Because it is a statistical language, there are a large number of probability distributions in R by default and an even larger number that can be loaded from packages. The table below gives a listing of the most common distributions in R, the name of the function within R, and the parameters of the distribution
| Distribution | R name | Parameters |
|---|---|---|
| beta | beta | shape1, shape2, ncp |
| Binomial | binom | size, prob |
| Cauchy | cauchy | location, scale |
| chi-squared | chisq | df, ncp |
| exponential | exp | rate |
| F | f | df1, df2, ncp |
| gamma | gamma | shape, scale |
| geometric | geom | prob |
| hypergeometric | hyper | m, n, k |
| log-normal | lnorm | meanlog, sdlog |
| logistic | logis | location, scale |
| Negative binomial | nbinom | size, prob |
| normal | norm | mean, sd |
| Poisson | pois | lambda |
| Student’s t | t | df, ncp |
| uniform | unif | min, max |
| Weibull | weibull | shape, scale |
| Wilcoxon | wilcox | m, n |
R actually provides four related functions for each probability distribution. These functions are called by adding a letter at the beginning of the function name. The variants of each probability distribution are:
The first argument to these functions is the same regardless of the distribution and is the value x for “d”, the quantile q for “p”, the probability p for “q”, and the sample size n for “r”
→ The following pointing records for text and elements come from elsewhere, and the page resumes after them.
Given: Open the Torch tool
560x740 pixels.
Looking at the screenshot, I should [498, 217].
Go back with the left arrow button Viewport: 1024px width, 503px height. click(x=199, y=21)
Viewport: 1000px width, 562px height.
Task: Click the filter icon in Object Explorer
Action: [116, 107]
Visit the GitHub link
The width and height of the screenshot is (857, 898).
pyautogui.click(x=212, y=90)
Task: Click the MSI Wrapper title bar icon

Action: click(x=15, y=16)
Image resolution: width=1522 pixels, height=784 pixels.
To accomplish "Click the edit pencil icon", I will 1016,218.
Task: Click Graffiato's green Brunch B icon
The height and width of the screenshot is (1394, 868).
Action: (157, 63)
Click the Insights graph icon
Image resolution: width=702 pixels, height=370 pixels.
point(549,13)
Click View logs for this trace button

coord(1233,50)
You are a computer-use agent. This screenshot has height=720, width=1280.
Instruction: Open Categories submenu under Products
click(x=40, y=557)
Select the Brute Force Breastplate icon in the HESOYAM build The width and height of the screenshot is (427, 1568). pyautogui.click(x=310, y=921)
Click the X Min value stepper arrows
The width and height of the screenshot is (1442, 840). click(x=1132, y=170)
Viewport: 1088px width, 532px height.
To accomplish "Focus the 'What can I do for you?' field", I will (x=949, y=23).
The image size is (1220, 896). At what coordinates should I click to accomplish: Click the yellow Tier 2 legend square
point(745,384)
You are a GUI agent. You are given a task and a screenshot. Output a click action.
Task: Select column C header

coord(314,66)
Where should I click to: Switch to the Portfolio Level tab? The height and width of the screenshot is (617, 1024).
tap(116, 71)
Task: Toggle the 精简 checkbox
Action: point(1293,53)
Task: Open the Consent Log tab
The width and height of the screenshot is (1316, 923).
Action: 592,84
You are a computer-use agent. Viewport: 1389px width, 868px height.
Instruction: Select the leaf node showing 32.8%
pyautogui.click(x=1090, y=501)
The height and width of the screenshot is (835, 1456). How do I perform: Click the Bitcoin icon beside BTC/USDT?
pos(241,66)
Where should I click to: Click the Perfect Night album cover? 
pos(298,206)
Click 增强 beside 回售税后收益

All of this will make more sense once we consider a concrete example. Let’s take a look at the normal probability density function first, since it’s the one you’re most familiar with. If you use ?dnorm you’ll see that for many of the function arguments there are default values, specifically mean=0 and sd=1. Therefore if these values are not specified explicitly in the function call R assumes you want a standard Normal distribution.
x = seq(-5,5,by=0.1)
plot(x,dnorm(x),type='l') ## that's a lowercase "L" for "line"
abline(v=0) ## add a line to indicate the mean ("v" is for "vertical")
lines(x,dnorm(x,2),col=2) ## try changing the mean ("col" sets the color)
abline(v=2,col=2)
lines(x,dnorm(x,-1,2),col=3) ## try changing the mean and standard dev
abline(v=-1,col=3)
The above plot can also be produced using R’s curve function
curve(dnorm,-5,5) ## -5,5 asks R to plot the curve in between -5 and 5
abline(v=0)
curve(dnorm(x,2),-5,5,add=TRUE,col=2) ## add=TRUE adds the new curve to the previous plot
abline(v=2,col=2)
curve(dnorm(x,-1,2),-5,5,add=TRUE,col=3) ## try changing the mean and standard dev
abline(v=-1,col=3)
You are welcome to use either approach in the following examples.
Use the command par(mfrow=c(2,3)) to have 6 plots together on the same panel. Plot the density of student’s t distribution (with location 0 and scale 1) with degrees of freedom 1,2,3,5,10,100 in 6 different plots. Overlap each plot with the density of a standard normal distribution. Use different colors for t density and normal density. Comment on your finding. (Hint: t distribution converges to normal distribution as df goes to \(\infty\)).
par(mfrow=c(2,3))
You will use density functions quite frequently to estimate the likelihood of data. For example if we collected a data point of x = 0.5 we can calculate the likelihood that this data point came from each of these three normal distributions. Implicit in the likelihood is that we’re looking at the probability of the data in a very small window, \(\delta x\), and that \(\delta x\) never changes so that:
\[Pr(x < X < x + \delta x) = \int_{x}^{x + \delta x} f(x)dx \propto f(x)\]
dnorm(0.5,0,1)
## [1] 0.3520653
dnorm(0.5,2,1)
## [1] 0.1295176
dnorm(0.5,-1,2)
## [1] 0.1505687
This shows that the first distribution has a higher likelihood than the other two, which are about the same. We interpret this as saying that the observed data point was more likely to have been generated by the first distribution than the other two. This is consistent with where the dashed blue line intersects each of the curves.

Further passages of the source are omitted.